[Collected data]

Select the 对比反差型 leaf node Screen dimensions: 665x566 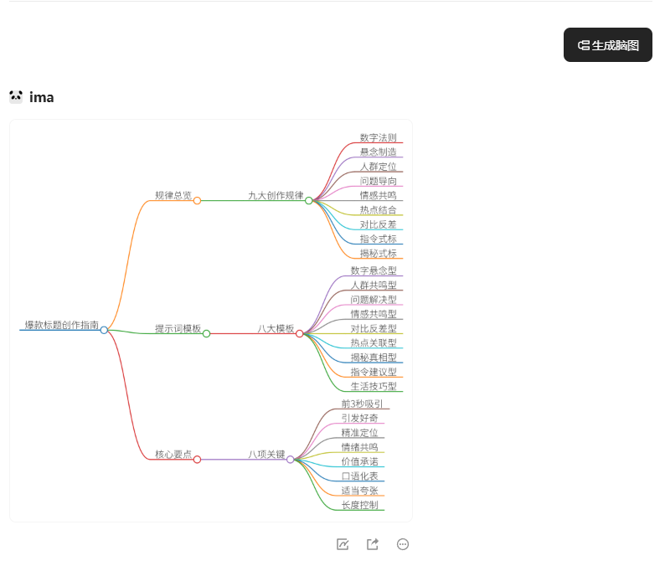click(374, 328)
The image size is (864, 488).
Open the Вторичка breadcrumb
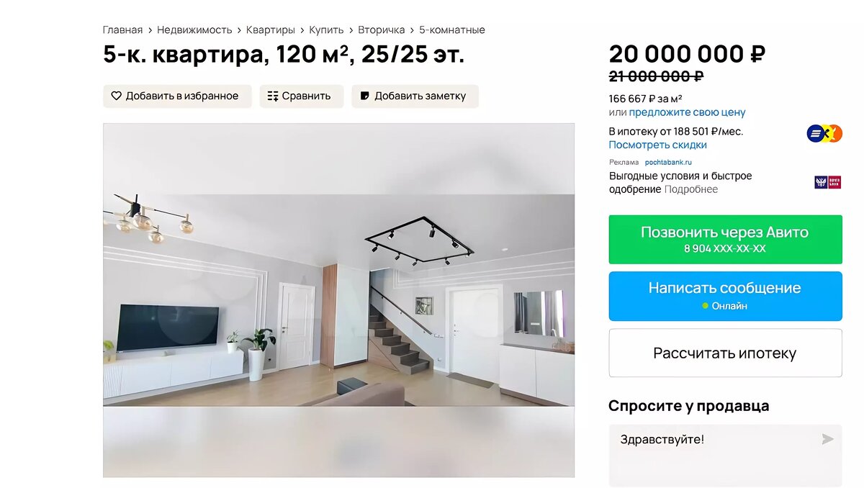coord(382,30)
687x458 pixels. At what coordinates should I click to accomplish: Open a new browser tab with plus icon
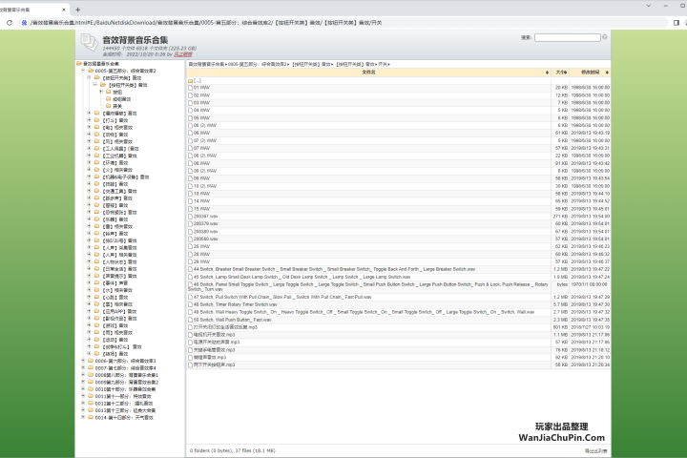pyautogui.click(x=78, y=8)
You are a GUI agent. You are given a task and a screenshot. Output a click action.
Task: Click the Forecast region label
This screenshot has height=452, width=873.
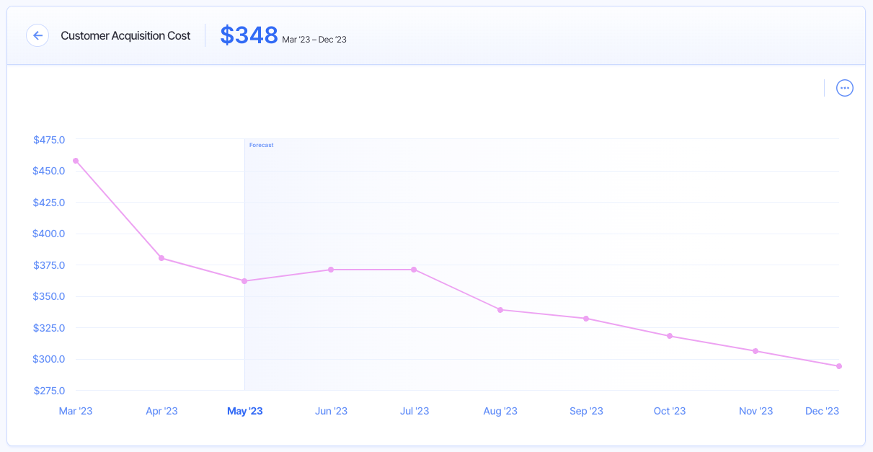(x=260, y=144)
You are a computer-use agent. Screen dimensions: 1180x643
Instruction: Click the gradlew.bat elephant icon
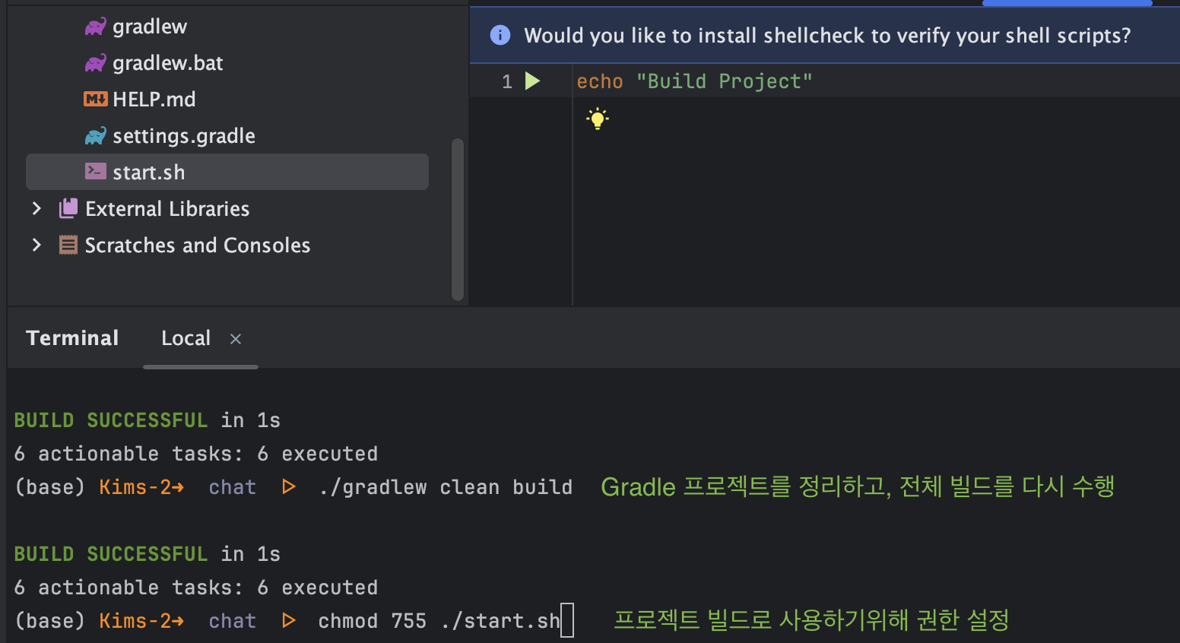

--

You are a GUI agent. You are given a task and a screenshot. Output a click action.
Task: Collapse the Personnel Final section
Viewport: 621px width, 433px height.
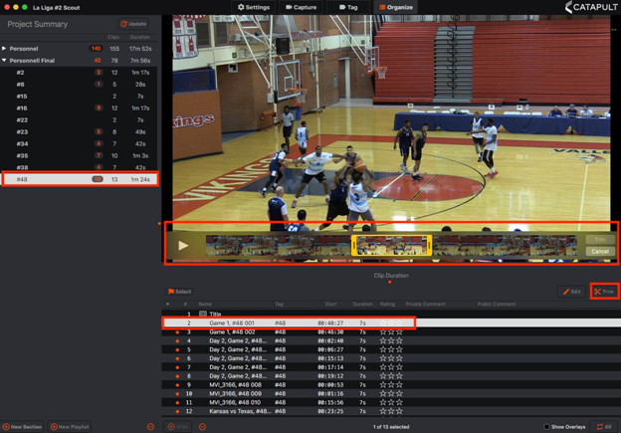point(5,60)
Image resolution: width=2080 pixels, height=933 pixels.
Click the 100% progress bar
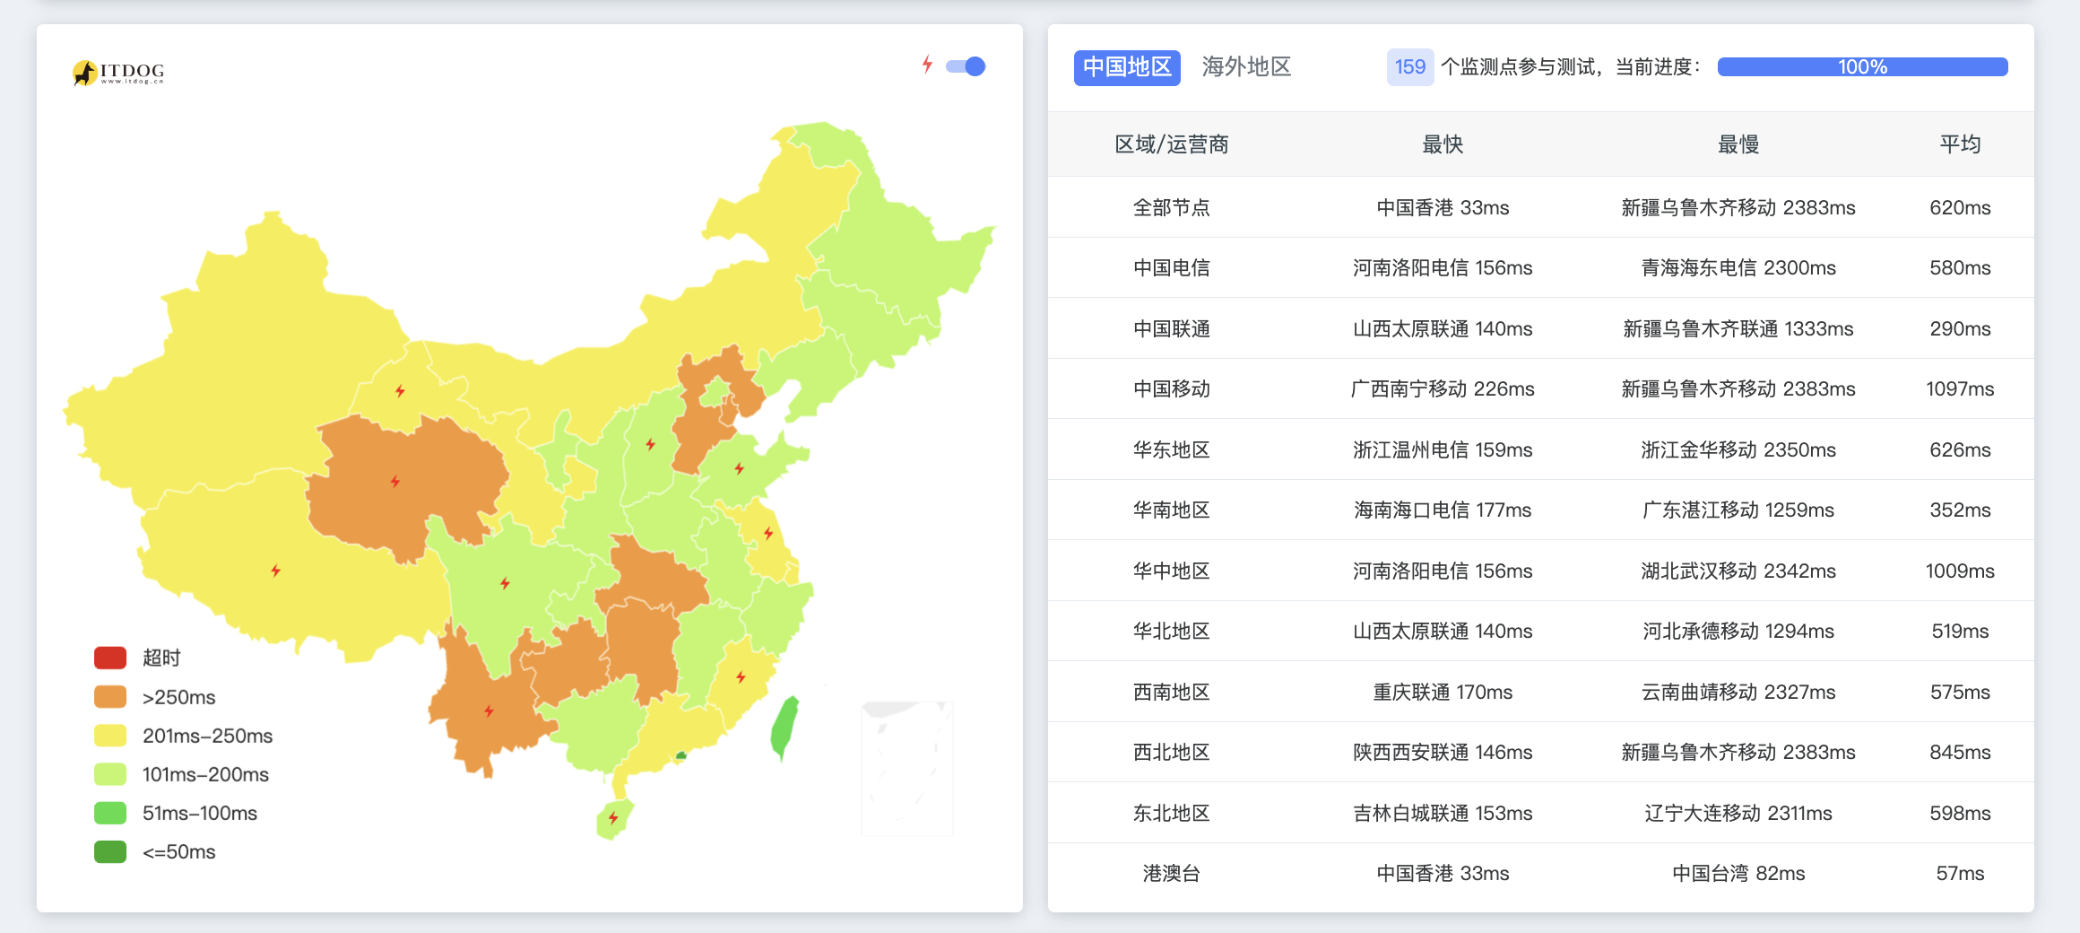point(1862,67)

§ Work to be completed: Give back, exactly as written, the stretch from the line with "You are a computer-use" through the line with "Instruction: Click the", and no other lines from the records above.

§ Your solution:
You are a computer-use agent. Screen dimensions: 1180x643
Instruction: Click the gradlew.bat elephant icon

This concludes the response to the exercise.